We can divide the main issues facing education systems
into three groups - access, quality and responsibility.
Let us consider the Internet in relation to each of them.
First, access. Through the Internet, practically the
whole world can be brought into your classroom. Using
email makes it possible to have a class whose members
are spread all over the world and who may never meet either
the teacher or each other face to face. It can put students
in one country in easy contact with students in another.
The information resources available are almost limitless.
Through the Internet, students and teachers can access
the wisdom, experience, skulls, and even guidance of others
in a way that was only possible for a very privileged
few.
Next, quality. The Internet does pose serious problems
of quality for education systems. Obviously, there is
a lot of material on the Internet that no one would want
children or students to have uncontrolled access to, but
there are other problems which are much harder to solve.
The first is how to handle the sheer quantity of information
available, and how to make it manageable.
Since anyone can put information on the Internet, and
there are no limits on quantity, it can be almost impossible
to find exactly the information that one wants. Teachers
and students cannot afford to waste time on fruitless
searching.
How can we identify the information which will be most
useful without overloading ourselves and our students
with unnecessary information? How to we select the best
information from all that is available?
This raises the issue of responsibility. There are few
editors or quality controllers on the Internet. The ultimate
responsibility for selection and judgment falls to the
user, whether teacher or student. Teachers, and still
less students, are not experts in every field; what we
select may not be what we really want, perhaps is out-of-date,
even wrong.
Any profession must take some collective responsibility
in resolving these problems. Conscious and deliberate
efforts have to be made to share information between teachers
about useful sites and about the best way to use them.

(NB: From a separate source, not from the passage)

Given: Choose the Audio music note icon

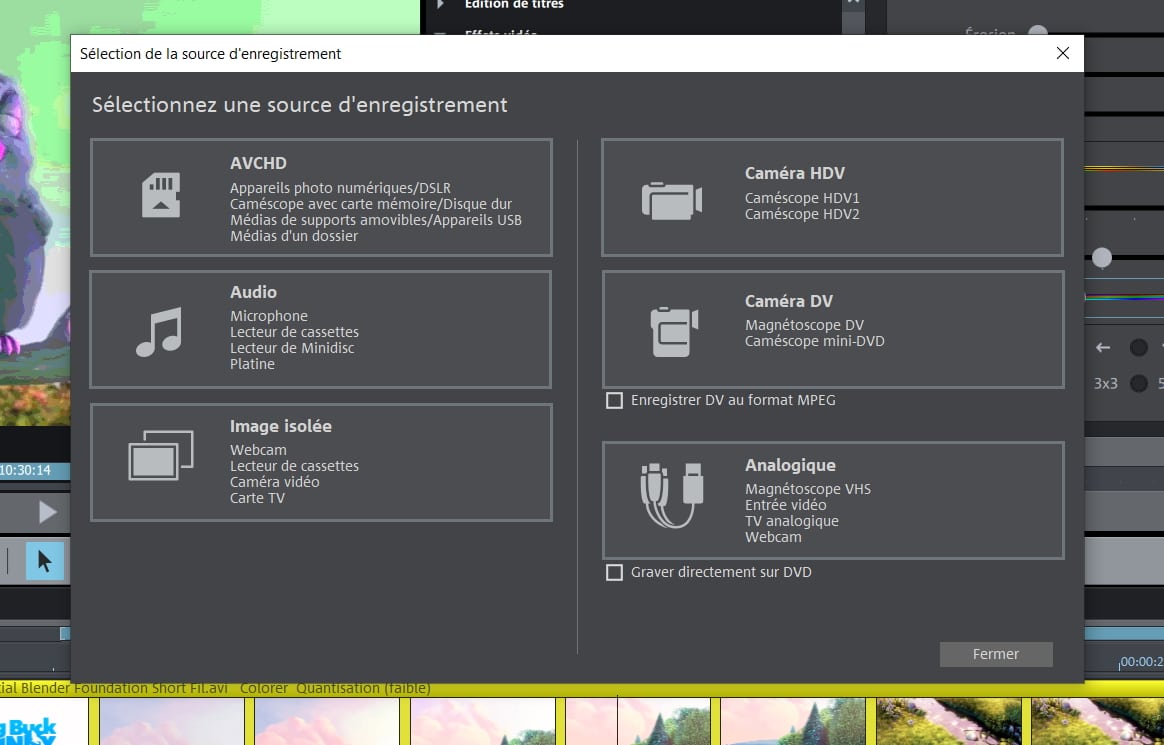Looking at the screenshot, I should (x=159, y=332).
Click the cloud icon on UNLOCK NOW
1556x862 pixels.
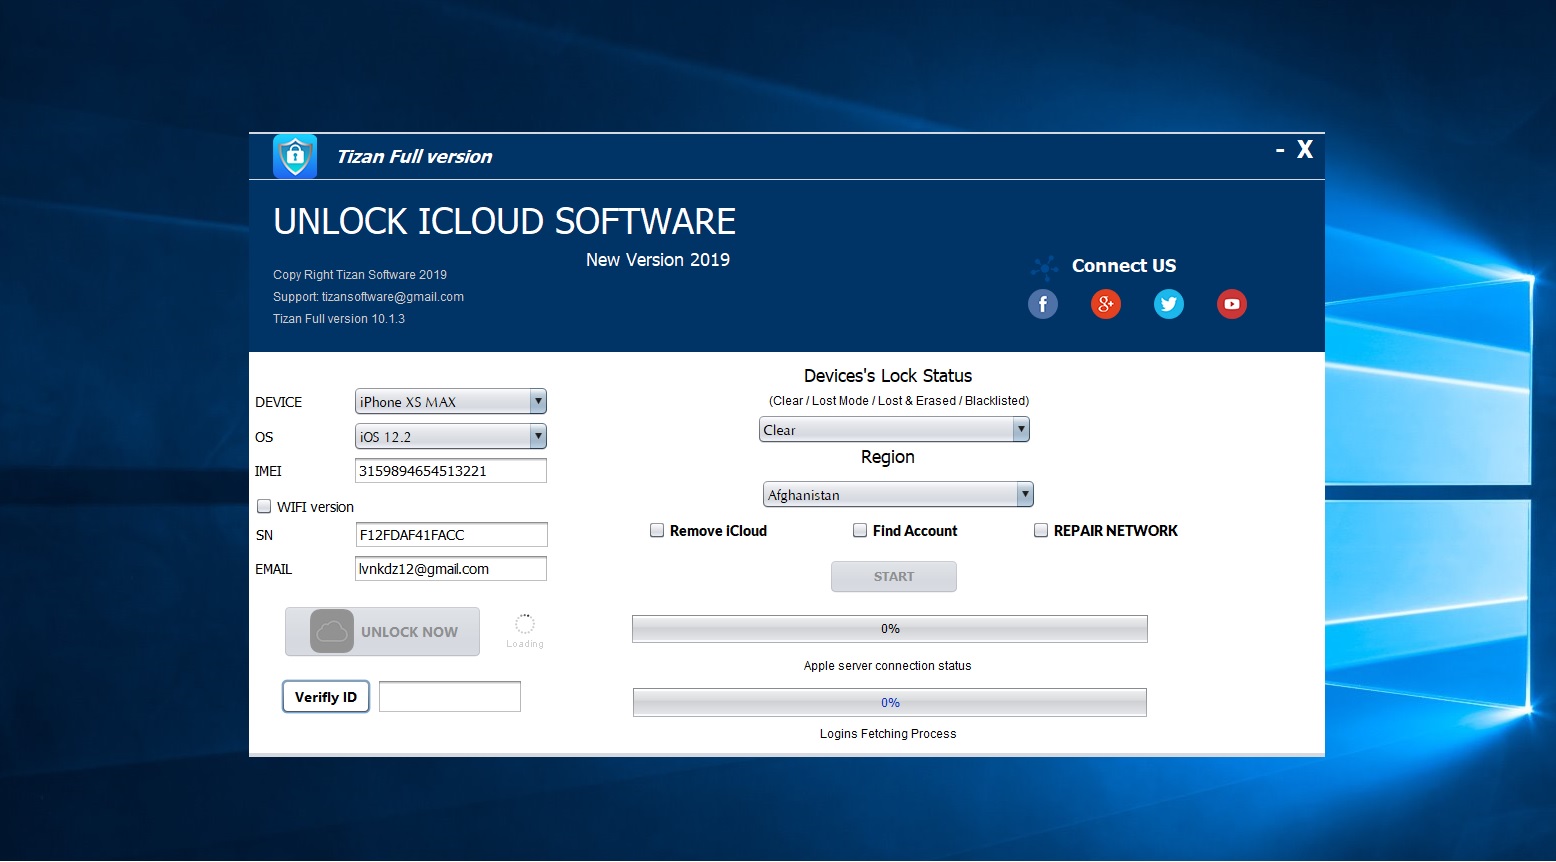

Those who have found something useful or of high quality
should not keep the information to themselves, but share
it as widely as possible.
There are many professional discussion groups active
on the Internet which aim to do this. Access to them by
teachers should be actively encouraged. This will require
investment by institutions in giving easy access to the
Internet and email to all teachers. Without this investment,
educators - and ultimately students - will be deprived
of a vital resource for the development of education in
the future.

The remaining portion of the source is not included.